Administrative level access on Jane Practice Management Software means that the individual will be prohibited from accessing any client clinical notes for any reason unless directed and given access by the HIC. Under this access level, any roles that require access to Jane Practice Management Software, including accessing client profiles, billing and/or appointment information will be kept to a minimum.
In the event that another clinicians chart notes are accidentally accessed, a chart entry will be added to the client file which outlines the detail of the access including the following:
Accessing Clinician Name, & HIC name
Date & time of PHI access
What was viewed, handled or modified on the client file
Complaints
The identification of a Contact Person is required to allow for consistent and professional regulations regarding any internal complaints. This organization’s Contact Person is: Kristen Albano, Clinical Director and Owner. Upon receiving a complaint, Kristen will:
- acknowledge receiving the complaint
- gather pertinent information
- interview parties involved
- determine what action, if any, will be taken
- communicate any decision to the complainant along with a summary of action
- advise complainant of their right to pursue additional action through the Information and Privacy Commissioner of Ontario
Questions/Concerns
If you have questions or want to make a complaint about our privacy practices, please contact:
Kristen Albano at kristen@feelingsfirstwellness.ca
[1] It is possible that we hold PHI about individuals who are not clients or who are former clients, and PHIPA and the above policy would apply equally to those individuals.

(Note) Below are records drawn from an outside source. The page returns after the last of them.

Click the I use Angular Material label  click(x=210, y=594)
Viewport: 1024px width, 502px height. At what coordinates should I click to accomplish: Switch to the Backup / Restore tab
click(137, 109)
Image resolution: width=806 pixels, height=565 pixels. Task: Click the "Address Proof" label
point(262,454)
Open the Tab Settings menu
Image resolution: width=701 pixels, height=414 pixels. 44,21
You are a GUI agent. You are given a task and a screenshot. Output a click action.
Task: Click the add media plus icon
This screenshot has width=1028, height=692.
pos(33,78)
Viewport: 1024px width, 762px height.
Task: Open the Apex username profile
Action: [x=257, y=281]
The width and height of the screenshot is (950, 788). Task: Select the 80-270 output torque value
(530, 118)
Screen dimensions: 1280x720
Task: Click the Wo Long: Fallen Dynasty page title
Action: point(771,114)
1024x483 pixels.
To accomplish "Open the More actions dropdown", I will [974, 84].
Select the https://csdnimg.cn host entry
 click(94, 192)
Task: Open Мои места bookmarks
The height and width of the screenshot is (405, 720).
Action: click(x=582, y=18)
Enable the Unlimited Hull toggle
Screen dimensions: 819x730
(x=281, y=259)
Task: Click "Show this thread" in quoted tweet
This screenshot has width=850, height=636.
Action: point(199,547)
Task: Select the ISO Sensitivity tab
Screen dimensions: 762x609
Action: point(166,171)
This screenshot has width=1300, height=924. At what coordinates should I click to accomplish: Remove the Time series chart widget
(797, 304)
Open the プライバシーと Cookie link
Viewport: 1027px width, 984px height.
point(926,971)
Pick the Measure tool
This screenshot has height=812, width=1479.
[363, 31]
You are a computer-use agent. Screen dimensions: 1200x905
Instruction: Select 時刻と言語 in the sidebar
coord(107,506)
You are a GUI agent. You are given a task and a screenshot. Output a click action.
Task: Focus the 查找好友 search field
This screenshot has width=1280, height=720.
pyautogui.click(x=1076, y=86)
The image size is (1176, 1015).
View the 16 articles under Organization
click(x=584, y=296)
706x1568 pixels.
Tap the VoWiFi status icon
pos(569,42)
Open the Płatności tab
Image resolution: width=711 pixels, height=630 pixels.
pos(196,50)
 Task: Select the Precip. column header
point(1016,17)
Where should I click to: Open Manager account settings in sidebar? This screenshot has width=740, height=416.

[2] “PHI” is broadly defined under PHIPA. In our context it will mainly relate to a client’s health record and we have used “health record” interchangeably with PHI throughout the policy. It is possible that Feelings First Counselling & Wellness holds other PHI about an individual outside the health record and the lockbox policy would apply equally to that information, wherever it resides.
[3] We refer throughout to “Feelings First Counselling & Wellness Team members” – but this policy applies to Feelings First Counselling & Wellness, Feelings First Counselling & Wellness’ staff, volunteers, students, researchers and vendors.